The Privacy Trade-off
In the search engine world, DuckDuckGo is the outlier that actually treats you like a customer rather than the product. For parents, this is a massive win. When your kid searches for 'how to make slime' on Google, they are inadvertently telling a dozen data brokers that there is a child in your house interested in DIY crafts. DuckDuckGo cuts that cord.

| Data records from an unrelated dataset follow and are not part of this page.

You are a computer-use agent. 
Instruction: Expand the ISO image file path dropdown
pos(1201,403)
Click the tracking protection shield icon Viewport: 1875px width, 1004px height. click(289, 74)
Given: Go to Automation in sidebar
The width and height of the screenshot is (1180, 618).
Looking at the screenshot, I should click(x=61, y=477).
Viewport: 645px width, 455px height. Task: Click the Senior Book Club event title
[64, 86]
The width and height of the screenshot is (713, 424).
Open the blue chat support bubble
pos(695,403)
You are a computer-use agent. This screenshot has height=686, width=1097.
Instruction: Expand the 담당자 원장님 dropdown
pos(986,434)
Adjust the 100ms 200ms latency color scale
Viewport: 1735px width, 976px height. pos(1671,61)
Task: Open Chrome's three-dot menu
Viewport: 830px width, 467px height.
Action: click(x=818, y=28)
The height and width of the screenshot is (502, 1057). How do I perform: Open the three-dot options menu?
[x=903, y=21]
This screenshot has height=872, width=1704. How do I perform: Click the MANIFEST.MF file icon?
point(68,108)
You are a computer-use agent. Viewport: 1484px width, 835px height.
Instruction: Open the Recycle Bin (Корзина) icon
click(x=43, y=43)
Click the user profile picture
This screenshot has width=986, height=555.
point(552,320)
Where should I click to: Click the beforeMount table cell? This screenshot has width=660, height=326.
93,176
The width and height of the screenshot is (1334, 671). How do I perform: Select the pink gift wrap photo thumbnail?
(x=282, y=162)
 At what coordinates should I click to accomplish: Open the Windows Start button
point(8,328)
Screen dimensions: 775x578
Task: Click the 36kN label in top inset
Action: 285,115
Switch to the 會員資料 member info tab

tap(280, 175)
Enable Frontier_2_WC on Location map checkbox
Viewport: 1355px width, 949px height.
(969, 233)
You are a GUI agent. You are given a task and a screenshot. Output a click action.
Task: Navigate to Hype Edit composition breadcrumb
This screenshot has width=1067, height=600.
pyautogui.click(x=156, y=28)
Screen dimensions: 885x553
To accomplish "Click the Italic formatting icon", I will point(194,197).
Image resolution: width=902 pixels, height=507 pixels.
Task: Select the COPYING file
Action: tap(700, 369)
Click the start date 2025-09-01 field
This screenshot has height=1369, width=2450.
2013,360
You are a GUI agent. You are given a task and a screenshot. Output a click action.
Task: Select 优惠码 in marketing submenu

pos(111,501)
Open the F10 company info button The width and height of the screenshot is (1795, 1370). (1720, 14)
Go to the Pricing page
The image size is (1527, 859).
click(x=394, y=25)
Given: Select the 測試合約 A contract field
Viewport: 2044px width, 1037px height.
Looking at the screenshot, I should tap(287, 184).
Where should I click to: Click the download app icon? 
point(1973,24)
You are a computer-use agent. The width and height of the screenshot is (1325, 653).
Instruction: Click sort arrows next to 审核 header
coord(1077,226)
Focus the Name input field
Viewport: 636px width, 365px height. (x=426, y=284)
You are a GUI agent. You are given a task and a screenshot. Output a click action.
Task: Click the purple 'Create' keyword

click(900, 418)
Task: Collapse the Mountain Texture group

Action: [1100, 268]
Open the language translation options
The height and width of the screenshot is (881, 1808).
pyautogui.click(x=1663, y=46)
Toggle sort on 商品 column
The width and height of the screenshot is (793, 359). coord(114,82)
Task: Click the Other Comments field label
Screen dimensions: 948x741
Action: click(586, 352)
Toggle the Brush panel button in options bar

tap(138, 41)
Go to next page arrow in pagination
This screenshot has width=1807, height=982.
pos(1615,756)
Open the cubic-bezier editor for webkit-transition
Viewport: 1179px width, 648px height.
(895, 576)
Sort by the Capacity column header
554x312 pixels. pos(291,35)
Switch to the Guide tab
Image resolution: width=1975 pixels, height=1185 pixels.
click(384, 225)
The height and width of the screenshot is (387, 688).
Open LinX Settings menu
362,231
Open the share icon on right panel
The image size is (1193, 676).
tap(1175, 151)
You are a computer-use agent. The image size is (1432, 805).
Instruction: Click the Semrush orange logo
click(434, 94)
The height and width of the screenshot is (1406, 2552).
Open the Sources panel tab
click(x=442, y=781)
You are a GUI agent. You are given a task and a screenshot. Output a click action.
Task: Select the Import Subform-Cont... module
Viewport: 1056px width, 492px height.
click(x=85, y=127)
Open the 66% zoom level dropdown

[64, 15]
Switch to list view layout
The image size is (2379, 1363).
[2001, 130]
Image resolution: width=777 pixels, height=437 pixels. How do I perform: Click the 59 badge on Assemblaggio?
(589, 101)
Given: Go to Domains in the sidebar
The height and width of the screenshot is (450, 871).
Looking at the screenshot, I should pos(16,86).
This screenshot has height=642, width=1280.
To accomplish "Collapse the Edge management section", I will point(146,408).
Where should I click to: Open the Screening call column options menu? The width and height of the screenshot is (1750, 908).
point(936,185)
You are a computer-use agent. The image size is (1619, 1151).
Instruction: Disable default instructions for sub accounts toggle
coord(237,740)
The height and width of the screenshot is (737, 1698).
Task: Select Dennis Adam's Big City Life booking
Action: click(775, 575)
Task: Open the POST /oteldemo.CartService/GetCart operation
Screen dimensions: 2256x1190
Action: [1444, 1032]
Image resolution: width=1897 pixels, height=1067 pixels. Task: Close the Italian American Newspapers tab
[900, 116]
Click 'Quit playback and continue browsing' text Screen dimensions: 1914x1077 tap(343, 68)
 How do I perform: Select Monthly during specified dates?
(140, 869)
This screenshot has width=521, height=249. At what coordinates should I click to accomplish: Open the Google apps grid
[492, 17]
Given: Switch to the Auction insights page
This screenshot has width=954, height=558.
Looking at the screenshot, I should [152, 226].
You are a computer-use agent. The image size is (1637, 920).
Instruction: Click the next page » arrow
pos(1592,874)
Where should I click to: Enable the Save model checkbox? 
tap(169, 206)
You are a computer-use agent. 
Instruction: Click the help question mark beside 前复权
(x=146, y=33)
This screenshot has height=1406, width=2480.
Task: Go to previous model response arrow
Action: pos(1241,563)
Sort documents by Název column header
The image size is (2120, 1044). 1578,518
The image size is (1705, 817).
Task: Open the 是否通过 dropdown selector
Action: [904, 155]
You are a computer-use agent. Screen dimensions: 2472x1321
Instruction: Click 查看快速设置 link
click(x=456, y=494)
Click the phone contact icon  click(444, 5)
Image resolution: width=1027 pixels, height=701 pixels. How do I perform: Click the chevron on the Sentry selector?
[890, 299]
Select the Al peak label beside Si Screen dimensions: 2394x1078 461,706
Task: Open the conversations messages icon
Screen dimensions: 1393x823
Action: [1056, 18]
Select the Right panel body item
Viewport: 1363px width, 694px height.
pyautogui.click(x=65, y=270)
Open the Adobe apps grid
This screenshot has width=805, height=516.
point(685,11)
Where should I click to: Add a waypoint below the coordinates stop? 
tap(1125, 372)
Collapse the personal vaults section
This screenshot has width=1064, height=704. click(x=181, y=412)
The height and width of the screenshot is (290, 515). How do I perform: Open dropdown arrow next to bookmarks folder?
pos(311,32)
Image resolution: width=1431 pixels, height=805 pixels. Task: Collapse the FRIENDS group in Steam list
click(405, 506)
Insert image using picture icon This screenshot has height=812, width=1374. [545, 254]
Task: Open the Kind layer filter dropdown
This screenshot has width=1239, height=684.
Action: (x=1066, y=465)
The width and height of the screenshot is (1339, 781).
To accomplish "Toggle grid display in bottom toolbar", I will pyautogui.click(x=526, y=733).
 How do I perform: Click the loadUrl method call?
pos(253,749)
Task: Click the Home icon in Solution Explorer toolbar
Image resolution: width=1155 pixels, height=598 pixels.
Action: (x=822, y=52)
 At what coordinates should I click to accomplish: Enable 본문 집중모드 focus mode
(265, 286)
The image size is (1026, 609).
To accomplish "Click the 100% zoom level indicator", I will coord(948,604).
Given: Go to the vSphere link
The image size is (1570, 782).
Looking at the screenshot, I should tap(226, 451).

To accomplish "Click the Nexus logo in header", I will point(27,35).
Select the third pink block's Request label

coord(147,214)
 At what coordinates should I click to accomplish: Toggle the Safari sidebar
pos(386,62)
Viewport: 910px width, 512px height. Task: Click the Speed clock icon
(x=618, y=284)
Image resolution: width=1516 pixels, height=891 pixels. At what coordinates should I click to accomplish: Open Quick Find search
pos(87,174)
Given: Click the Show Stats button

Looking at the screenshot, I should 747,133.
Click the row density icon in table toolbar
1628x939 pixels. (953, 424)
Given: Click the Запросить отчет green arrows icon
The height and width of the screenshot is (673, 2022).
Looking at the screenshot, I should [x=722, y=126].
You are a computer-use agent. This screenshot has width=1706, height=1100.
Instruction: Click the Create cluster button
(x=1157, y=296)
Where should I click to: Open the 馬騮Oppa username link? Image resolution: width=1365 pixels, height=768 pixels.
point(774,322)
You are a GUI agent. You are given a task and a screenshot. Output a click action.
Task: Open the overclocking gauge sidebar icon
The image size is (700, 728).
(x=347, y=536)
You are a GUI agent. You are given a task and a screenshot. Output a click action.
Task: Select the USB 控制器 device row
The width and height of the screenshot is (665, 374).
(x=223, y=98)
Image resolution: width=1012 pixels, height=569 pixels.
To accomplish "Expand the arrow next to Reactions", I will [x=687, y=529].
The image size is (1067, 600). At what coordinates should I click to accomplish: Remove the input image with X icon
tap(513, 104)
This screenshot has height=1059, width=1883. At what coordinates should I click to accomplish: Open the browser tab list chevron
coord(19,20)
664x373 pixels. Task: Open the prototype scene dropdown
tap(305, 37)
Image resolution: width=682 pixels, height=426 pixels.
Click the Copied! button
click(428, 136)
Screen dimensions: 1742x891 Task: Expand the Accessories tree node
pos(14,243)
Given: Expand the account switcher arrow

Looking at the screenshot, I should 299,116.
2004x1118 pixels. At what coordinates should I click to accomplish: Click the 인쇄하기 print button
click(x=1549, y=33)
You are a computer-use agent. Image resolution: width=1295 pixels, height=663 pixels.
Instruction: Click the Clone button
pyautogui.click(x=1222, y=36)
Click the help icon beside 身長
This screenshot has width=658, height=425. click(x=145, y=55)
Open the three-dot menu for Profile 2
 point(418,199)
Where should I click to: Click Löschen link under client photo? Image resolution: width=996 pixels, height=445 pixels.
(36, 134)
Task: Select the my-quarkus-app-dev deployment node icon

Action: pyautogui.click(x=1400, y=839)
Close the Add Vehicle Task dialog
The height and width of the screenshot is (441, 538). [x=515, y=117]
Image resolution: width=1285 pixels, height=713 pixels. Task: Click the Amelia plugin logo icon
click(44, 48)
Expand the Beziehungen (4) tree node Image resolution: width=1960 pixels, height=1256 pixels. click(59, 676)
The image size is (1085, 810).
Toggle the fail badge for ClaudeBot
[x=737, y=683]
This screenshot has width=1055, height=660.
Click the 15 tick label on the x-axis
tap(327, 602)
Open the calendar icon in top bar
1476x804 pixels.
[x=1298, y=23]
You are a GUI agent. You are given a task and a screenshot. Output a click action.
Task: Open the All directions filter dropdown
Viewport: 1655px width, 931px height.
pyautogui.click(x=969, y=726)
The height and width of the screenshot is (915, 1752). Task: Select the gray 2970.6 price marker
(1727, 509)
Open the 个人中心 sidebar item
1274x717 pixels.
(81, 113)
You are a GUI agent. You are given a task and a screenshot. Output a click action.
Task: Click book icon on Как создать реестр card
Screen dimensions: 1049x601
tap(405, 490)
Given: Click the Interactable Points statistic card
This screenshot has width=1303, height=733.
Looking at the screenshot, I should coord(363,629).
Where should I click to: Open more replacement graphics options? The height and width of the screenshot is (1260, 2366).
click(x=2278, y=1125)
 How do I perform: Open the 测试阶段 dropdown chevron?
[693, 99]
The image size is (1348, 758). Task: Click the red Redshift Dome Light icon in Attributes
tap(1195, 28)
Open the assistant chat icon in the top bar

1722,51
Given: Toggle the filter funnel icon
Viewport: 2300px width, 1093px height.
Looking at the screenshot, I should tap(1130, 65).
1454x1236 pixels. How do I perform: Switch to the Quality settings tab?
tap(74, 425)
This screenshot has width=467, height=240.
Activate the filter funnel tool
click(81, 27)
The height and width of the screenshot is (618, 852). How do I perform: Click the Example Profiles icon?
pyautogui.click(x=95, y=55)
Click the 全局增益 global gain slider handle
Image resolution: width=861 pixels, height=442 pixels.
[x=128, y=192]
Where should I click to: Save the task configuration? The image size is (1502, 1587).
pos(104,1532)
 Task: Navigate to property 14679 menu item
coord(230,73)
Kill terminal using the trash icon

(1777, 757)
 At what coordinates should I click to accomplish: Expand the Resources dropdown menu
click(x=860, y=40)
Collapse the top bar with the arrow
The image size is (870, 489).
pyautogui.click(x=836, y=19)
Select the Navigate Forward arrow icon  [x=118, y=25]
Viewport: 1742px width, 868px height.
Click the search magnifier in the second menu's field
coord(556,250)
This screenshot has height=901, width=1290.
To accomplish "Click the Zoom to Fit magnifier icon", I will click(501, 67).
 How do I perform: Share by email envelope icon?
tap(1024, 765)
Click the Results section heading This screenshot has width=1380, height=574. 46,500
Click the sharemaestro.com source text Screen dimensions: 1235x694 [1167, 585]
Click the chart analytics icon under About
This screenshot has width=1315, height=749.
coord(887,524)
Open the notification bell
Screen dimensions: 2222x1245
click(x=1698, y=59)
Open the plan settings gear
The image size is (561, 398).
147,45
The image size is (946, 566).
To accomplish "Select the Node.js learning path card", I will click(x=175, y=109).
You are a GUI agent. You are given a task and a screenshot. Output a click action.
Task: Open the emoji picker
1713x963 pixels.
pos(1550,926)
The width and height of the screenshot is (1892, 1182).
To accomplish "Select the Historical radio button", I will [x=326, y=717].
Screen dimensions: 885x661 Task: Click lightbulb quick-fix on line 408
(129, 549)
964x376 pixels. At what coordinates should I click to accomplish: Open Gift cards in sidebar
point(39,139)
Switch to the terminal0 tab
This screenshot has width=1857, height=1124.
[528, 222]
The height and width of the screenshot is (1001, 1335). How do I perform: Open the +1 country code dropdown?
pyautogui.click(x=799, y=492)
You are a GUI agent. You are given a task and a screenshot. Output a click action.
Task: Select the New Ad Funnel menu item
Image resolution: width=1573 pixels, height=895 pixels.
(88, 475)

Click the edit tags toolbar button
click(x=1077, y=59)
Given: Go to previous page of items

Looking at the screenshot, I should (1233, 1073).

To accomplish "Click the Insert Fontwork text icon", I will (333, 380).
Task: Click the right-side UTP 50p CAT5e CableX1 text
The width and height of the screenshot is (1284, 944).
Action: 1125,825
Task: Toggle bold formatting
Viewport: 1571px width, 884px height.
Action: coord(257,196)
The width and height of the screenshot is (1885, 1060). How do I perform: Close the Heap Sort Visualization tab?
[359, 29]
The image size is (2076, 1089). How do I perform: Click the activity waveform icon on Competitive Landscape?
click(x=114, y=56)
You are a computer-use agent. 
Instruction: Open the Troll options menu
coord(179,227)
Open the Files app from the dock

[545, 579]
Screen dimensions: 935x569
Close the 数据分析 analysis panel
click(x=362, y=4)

But here is the reality check: privacy and monitoring are often at odds. Most parents are used to the 'safety net' of browsing history. If you move your kid to DuckDuckGo, that history is gone the moment they close the tab. You have to decide if you trust your kid enough to let them search in private, or if you have the technical chops to monitor them via other means (like a DNS filter or a physical hardware device like Bark Home).
Better Results?
One thing kids might complain about is that the results aren't 'as good' as Google's. What they actually mean is that the results aren't personalized. Google knows your kid's age, location, and past interests, so it surfaces exactly what it thinks they want. DuckDuckGo gives you the same results it gives everyone else. This is actually a great teaching moment about the 'filter bubble' and how algorithms can narrow our worldview without us noticing.
Using 'Bangs'
If you have a middle-schooler doing a report, teach them about '!bangs.' Typing !w photosynthesis into the DuckDuckGo search bar takes them directly to the Wikipedia entry for photosynthesis. It’s a power-user move that makes them feel like a pro and bypasses the search results page entirely. It's these little functional touches that make DuckDuckGo more than just a 'privacy tool'—it’s actually a better way to navigate the information age.